About 2 p.m. Thursday, my husband brought home four calves born in the snow and wind. The mother cows simply weren’t getting the calves up and dry fast enough so my husband made the decision to bring them to our house to warm up and regain their strength.
Consequently, the dogs surrendered their dog beds, the cats their peace the quiet and me, my garage. But the shivering calves with big, doe eyes maked it hard to get upset about the invasion. I found blankets and towels to lay on the ground and cover the calves with. I also brought out my hair blow dryer and began drying the calves to help them warm. They didn’t tell me so, but I think they enjoyed the extra pampering. By 5 p.m. last night, most of the calves were up and exploring, bawling for mom and sucking on anything and anyone they could find. The dogs didn’t appreciate the noise, but it was a positive sound for weary cattle owners.

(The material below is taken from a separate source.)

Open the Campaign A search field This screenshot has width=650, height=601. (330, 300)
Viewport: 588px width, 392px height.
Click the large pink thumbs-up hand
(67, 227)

In addition to warming the calves, Derek also gave them a serving of colostrum to help kick start their systems. Like humans, mother cows produce colostrum as the first source of nutrition for their new calves. It’s important the calves get those vital sources of calories, fat and nutrients.
After a good nights rest in the garage, Derek and his father will return the calves to their mothers. They will watch to ensure mother and calf bond and that the mother allows her new one to suck. It’s a rewarding sight for any cattle owner and a sign of hard work paying off. These animals are our business and like any business owner, we do everything we can to create a safe, healthy product.